[Data — start]
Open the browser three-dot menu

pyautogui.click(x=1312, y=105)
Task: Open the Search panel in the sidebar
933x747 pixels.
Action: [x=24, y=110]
[Data — finish]
## Task description
Above are the records; copy exactly the lines from the one with "Task: Open the Search panel in the sidebar" through the final line.

## Exercise result
Task: Open the Search panel in the sidebar
933x747 pixels.
Action: [x=24, y=110]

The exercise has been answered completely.